Altaïr
| Sujet: Fragment #45 - Statue de Métal 09.04.08 17:13 | |
| Vendredi 4 août 2006 entre le Kremlin Bicêtre et Paris Je rentre à l’aube chez Nathan. Il est toujours là, devant son ordinateur. A croire qu’il ne l’a pas quitté depuis que je suis parti retrouver Gautier. Nathan est un internaute statufié en métal. Et pourtant, par ce matin maussade, le visage de la statue se tourne vers moi et me dévisage. La tension se développe dans l’air autour de nous. Voilà qu’il me reproche de n’avoir pas dit où j’étais, de n’avoir donné aucune nouvelle en presque quarante-huit heures. Je m’emporte. Qui est-il pour me parler comme un substitut de mère ? Je n’ai pas quitté Dijon et ma famille pour venir supporter ici une nouvelle pression, de la part d’un type qui passe son temps sur des chats à la con sur Internet ! Ma fureur, aiguisée par la fatigue accumulée ces derniers jours, a peint sur mon visage des marques rouges de guerrier indien, et je crache des mots sans aucun sens. Nathan encaisse ma réplique agressive, impassible, puis se tourne face à son écran. « Si tu n’es pas content, rien ne t’oblige à rester, dit-il d’une voix froide. » Je sais que j’ai été trop loin, et que je devrais lui présenter mes excuses.

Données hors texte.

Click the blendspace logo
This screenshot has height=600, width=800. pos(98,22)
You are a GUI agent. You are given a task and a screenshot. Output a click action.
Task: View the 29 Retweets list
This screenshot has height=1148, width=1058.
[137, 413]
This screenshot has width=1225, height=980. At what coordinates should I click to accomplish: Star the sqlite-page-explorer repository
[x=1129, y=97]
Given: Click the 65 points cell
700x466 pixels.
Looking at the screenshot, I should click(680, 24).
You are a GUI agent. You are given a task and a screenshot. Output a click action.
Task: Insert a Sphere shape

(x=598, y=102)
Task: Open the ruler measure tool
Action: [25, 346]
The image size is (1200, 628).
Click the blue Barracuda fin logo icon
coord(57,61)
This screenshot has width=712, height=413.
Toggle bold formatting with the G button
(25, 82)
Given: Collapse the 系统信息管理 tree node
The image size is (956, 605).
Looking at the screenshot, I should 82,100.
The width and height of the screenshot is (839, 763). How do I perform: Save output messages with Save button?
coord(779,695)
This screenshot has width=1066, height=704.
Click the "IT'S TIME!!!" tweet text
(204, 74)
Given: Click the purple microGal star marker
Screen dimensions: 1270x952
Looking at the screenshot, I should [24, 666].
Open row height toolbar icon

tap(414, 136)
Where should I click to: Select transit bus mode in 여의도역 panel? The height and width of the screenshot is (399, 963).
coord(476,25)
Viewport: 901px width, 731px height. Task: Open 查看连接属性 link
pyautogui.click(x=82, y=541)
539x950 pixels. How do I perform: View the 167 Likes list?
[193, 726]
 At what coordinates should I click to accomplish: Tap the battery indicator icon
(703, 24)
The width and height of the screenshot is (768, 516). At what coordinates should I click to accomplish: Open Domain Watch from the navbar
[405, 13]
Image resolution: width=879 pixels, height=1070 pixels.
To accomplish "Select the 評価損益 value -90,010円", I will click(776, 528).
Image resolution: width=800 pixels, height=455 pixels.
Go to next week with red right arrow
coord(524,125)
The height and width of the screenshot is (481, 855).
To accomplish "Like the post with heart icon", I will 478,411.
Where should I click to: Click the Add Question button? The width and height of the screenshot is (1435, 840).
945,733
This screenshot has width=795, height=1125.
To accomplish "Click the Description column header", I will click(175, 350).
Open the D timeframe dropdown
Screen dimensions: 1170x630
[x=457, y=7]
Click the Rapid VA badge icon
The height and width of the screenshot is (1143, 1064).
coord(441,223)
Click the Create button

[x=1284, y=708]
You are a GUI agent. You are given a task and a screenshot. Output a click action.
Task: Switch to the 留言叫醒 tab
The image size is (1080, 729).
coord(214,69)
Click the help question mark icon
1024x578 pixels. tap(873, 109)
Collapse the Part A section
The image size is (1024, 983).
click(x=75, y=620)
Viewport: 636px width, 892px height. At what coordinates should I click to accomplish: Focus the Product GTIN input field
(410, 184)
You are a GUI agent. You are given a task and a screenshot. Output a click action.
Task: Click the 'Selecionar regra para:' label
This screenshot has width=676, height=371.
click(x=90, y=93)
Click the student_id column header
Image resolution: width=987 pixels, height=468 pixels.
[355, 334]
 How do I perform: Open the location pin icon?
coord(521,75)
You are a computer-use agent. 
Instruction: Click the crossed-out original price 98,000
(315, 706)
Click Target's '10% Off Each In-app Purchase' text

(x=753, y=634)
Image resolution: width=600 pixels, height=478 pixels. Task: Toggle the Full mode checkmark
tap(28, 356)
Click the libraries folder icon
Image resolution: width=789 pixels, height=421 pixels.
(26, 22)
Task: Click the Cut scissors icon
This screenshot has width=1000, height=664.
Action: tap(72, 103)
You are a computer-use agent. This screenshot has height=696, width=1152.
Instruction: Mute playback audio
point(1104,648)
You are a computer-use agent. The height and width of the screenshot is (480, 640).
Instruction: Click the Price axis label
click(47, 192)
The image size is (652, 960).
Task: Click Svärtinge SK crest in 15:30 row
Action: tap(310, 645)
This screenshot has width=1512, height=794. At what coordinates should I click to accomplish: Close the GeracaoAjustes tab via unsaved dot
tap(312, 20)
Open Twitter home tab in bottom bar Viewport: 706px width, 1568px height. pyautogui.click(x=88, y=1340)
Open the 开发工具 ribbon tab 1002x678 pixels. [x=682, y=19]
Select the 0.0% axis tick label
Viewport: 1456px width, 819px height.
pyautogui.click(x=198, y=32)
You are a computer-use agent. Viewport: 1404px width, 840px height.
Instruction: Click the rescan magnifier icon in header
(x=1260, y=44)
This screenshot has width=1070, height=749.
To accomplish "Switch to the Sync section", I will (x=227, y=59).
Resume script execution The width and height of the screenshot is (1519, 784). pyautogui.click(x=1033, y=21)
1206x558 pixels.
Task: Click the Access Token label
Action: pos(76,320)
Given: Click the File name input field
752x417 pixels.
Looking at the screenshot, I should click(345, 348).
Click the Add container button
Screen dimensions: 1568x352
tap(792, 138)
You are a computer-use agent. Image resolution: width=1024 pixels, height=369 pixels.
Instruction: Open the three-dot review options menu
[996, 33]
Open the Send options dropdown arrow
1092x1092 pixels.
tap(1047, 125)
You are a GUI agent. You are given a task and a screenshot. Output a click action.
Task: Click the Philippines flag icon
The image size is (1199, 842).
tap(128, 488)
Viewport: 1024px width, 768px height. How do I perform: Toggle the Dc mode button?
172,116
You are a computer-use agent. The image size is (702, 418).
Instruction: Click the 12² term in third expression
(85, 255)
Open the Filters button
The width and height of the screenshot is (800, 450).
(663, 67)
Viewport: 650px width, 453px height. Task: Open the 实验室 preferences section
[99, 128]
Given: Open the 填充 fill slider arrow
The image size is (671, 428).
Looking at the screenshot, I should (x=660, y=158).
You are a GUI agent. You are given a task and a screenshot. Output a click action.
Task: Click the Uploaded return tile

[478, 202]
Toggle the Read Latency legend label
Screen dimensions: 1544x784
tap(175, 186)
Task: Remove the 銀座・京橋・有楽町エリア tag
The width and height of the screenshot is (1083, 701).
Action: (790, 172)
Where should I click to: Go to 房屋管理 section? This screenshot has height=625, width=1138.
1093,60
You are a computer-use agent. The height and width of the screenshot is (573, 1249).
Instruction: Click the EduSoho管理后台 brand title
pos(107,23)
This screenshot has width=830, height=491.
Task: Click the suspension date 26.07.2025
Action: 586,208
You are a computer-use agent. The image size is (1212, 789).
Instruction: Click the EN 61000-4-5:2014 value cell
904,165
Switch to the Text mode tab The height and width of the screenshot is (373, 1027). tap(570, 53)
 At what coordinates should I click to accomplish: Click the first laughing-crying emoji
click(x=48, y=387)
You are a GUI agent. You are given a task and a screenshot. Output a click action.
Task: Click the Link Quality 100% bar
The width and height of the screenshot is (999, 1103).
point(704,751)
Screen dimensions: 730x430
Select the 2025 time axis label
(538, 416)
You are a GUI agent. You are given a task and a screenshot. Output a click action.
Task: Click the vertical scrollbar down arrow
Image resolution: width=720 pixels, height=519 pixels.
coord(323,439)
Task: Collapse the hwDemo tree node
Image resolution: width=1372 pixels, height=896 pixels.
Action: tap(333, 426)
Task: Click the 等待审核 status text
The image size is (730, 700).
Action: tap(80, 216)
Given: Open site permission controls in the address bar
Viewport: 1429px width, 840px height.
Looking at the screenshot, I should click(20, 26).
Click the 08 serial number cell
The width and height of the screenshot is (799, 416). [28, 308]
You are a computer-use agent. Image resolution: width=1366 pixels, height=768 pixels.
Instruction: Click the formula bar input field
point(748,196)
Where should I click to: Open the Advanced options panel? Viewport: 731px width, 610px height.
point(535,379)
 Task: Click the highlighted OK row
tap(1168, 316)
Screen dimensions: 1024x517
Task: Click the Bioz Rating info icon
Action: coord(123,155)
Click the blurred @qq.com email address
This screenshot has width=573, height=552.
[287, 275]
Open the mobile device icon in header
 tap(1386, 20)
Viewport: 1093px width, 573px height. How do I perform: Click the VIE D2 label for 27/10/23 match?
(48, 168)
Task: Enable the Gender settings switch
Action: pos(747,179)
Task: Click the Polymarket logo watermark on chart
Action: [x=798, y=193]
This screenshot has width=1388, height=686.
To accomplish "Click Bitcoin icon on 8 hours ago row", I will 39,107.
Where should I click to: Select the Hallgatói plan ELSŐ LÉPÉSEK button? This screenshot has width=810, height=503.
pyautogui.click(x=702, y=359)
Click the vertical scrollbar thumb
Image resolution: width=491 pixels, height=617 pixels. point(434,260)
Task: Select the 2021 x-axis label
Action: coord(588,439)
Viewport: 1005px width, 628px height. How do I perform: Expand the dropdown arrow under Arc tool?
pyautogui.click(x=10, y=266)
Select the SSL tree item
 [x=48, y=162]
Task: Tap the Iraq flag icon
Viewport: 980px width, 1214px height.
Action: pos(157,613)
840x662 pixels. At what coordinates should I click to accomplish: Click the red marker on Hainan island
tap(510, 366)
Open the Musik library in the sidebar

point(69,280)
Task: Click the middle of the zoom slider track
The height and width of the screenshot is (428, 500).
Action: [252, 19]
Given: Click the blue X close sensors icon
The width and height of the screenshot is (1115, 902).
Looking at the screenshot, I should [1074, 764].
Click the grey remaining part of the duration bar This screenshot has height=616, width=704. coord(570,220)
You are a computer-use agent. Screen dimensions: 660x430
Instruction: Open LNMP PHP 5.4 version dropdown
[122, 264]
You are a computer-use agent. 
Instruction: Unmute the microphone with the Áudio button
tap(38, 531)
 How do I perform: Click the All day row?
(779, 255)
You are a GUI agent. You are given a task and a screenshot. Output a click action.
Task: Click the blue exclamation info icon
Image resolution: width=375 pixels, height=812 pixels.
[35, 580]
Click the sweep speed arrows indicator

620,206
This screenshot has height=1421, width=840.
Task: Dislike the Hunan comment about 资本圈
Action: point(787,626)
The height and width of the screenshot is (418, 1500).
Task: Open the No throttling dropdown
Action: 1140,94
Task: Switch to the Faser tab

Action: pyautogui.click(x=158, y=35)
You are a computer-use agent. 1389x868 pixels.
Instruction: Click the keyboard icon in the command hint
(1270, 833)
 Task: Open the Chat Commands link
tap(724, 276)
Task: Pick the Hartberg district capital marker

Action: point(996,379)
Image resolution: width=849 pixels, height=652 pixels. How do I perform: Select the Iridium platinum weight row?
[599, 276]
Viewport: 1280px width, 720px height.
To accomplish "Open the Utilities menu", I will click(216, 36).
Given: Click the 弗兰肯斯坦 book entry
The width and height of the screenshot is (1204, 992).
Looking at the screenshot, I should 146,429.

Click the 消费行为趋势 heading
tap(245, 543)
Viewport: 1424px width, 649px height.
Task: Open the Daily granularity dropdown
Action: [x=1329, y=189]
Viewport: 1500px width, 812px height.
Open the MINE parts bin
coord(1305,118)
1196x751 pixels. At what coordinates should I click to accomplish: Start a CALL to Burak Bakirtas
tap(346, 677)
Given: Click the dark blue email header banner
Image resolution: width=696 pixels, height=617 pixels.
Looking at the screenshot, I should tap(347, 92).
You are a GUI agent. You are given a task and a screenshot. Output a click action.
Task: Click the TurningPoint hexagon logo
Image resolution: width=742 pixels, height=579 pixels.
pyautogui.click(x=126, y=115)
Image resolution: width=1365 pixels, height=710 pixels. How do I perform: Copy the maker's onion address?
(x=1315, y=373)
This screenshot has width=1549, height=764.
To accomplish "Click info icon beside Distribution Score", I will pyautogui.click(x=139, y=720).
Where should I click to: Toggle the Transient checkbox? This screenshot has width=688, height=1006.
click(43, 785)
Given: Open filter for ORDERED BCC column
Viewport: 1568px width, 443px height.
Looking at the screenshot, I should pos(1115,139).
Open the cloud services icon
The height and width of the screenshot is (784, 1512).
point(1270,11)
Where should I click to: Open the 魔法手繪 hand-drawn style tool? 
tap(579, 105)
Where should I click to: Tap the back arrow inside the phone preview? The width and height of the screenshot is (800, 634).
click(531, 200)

Que je devrais tempérer ma colère et ne pas risquer de perdre son amitié. Mais mon orgueil se gonfle comme un poisson porc-épic et me perce le cœur. « Très bien, dis-je en me dirigeant vers ma valise. » Nathan me regarde fourrer mes affaires en tas à l’intérieur, la refermer (non sans difficultés) et partir en claquant la porte de l’appartement. Je prend l’ascenseur branlant. Sa lenteur enserre le tempo cardiaque de ma colère qui tape un rythme infernal et l’étouffe. J’ai envie de pleurer, et je donne un coup inutile contre une paroi de l’ascenseur, meurtrissant une partie de ma main pour quelques minutes. Me voilà sous l’air frais d’un vendredi bien gris, d’un mois d’août sans soleil. J’ai envie de courir, avec ma valise, sans me retourner. Comme Eurydice, je serai perdu si je tourne la tête avant d’avoir quitté cet enfer. Où aller maintenant ?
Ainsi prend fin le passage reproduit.